The circle passing through \((0, 0),(N,0),(0,N),\) and \((N,N)\) has the equation:\[\Bigg(x-\frac{N}{2}\Bigg)^2+\Bigg(y-\frac{N}{2}\Bigg)^2=\frac{N^2}{2}\] Multiplying by \(4\) yields: \[(2x-N)^2+(2y-N)^2=2N^2\] Let \(U=2x-N\) and \(V=2y-N\). The problem reduces to finding the number of integer solutions \((U,V)\) to \(U^2+V^2=2N^2\).

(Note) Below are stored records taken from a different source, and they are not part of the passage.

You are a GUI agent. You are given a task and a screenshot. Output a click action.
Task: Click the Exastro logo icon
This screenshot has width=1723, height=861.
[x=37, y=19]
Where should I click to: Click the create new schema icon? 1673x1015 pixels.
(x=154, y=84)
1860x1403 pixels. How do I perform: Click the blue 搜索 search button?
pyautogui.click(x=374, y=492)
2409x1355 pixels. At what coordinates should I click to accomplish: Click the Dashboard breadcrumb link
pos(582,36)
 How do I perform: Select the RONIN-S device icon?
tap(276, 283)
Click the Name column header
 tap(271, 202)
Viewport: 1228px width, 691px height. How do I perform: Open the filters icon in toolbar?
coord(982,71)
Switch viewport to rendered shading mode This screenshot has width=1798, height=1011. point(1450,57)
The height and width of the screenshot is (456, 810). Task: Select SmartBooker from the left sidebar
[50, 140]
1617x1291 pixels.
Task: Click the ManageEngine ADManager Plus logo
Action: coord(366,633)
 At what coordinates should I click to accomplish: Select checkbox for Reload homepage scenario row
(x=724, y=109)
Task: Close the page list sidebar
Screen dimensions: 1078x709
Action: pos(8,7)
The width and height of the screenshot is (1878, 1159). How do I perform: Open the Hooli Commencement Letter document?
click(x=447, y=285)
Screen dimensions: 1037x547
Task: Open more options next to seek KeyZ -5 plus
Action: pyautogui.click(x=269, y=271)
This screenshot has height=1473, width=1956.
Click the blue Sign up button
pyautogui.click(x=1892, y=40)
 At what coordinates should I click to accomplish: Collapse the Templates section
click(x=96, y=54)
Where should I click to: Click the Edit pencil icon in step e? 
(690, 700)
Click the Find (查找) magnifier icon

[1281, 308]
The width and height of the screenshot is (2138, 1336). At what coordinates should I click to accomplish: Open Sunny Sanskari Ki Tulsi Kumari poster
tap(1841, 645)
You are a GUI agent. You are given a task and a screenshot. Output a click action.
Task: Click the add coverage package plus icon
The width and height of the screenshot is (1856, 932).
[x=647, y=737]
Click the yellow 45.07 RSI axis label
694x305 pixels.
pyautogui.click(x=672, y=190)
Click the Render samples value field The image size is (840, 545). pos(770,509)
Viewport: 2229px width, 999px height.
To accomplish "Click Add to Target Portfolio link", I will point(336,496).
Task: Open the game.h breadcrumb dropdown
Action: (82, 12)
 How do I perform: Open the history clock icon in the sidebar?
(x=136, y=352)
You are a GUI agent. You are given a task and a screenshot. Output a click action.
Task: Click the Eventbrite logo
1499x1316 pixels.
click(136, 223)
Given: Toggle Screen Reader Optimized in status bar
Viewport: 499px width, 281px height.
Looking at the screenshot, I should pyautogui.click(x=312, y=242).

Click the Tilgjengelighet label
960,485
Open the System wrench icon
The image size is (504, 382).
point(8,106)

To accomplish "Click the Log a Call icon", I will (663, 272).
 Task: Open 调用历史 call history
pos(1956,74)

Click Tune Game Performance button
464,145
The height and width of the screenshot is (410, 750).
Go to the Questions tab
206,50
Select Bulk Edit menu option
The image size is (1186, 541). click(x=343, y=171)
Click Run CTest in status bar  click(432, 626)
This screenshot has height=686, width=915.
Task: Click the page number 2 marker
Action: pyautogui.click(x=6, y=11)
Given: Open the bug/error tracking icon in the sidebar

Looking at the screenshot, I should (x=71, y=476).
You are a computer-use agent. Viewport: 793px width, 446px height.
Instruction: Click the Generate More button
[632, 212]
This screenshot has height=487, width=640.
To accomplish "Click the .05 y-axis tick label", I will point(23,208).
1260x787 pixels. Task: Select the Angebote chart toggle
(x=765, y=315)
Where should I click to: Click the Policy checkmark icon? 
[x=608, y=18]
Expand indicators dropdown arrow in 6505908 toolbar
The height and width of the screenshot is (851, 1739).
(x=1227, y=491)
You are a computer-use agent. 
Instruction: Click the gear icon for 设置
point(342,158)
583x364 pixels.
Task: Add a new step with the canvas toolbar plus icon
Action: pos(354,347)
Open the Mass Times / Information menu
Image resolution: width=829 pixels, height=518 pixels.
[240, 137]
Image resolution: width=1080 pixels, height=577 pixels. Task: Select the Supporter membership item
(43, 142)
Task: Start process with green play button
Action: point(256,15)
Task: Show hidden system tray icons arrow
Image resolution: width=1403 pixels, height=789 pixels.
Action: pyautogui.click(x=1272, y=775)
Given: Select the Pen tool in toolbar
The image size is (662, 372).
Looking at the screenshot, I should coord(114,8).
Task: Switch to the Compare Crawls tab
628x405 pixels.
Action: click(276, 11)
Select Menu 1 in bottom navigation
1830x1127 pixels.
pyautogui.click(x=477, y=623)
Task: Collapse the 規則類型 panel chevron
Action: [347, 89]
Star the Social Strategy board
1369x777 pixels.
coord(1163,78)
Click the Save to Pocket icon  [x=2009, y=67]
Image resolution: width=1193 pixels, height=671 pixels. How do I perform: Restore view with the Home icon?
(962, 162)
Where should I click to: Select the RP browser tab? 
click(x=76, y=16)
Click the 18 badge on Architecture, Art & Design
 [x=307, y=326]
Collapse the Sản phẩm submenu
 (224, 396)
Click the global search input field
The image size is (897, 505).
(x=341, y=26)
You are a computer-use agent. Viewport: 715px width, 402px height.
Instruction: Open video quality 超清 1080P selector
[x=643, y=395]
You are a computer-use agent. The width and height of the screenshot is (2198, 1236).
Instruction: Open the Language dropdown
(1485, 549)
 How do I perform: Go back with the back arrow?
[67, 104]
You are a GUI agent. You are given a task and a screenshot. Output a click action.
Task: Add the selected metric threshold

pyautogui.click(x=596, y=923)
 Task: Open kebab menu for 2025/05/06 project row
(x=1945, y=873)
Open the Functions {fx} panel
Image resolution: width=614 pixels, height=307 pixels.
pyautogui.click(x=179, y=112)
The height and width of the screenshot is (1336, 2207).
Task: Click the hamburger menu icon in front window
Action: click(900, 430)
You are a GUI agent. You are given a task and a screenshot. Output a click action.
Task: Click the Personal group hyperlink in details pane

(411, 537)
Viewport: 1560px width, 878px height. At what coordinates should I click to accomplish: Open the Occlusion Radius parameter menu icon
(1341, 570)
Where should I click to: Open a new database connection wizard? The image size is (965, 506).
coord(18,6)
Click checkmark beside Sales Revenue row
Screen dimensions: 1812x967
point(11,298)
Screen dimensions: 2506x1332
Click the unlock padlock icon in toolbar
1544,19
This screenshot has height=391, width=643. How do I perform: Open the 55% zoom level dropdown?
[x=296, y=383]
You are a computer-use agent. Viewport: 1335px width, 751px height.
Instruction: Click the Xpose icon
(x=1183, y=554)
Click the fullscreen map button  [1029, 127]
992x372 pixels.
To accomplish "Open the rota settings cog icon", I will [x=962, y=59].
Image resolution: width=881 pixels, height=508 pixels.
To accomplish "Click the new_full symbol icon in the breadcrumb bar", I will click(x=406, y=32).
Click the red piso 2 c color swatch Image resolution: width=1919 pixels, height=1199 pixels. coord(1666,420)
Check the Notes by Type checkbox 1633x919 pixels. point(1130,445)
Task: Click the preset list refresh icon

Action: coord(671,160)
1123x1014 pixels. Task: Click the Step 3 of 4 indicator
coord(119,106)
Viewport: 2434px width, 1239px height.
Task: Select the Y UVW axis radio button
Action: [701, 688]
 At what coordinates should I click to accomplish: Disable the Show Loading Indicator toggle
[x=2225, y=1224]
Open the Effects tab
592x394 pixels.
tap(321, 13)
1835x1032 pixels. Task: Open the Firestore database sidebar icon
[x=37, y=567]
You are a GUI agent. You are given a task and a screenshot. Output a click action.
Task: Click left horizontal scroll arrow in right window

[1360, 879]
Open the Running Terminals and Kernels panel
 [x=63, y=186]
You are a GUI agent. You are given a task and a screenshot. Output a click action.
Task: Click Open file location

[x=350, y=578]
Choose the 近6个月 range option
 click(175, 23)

Let the prime factorization of \(N\) be: \[N=2^a\prod p_i^{e_i}\prod q_j^{f_j}\] where \(p_i\equiv 1\pmod{4}\) and \(q_j\equiv 3\pmod{4}\). Consequently, the prime factorization of \(M=2N^2\) is: \[M=2^{2a+1}\prod p_i^{2e_i}\prod q_j^{2f_j}\] By Jacobi’s two-square theorem, the number of integer solutions to \(U^2+V^2=M\) is \(r_2(M)=4\prod (E_i+1)\), where \(E_i\) are the exponents of \(p_i\), provided the exponents of \(q_j\) are even (which \(2f_j\) trivially satisfies). Thus: \[f(N)=4\prod (2e_i+1)=420\Longrightarrow \prod(2e_i+1)=105\] Factoring \(105\) defines the required multisets of exponents \(e_i\) for primes \(p_i\equiv 1\pmod{4}\):
- \(105\Longrightarrow \{52\}\)
- \(3\times 35 \Longrightarrow \{1, 17\}\)
- \(5\times 21 \Longrightarrow \{2, 10\}\)
- \(7\times 15 \Longrightarrow \{3, 7\}\)
- \(3\times 5\times 7 \Longrightarrow \{1, 2, 3\}\)
Therefore, \(N=m\prod p_i^{e_i}\) where \(m\) has no prime factors congruent to \(1\pmod{4}\), and the exponents \(e_i\) strictly match one of the multisets above.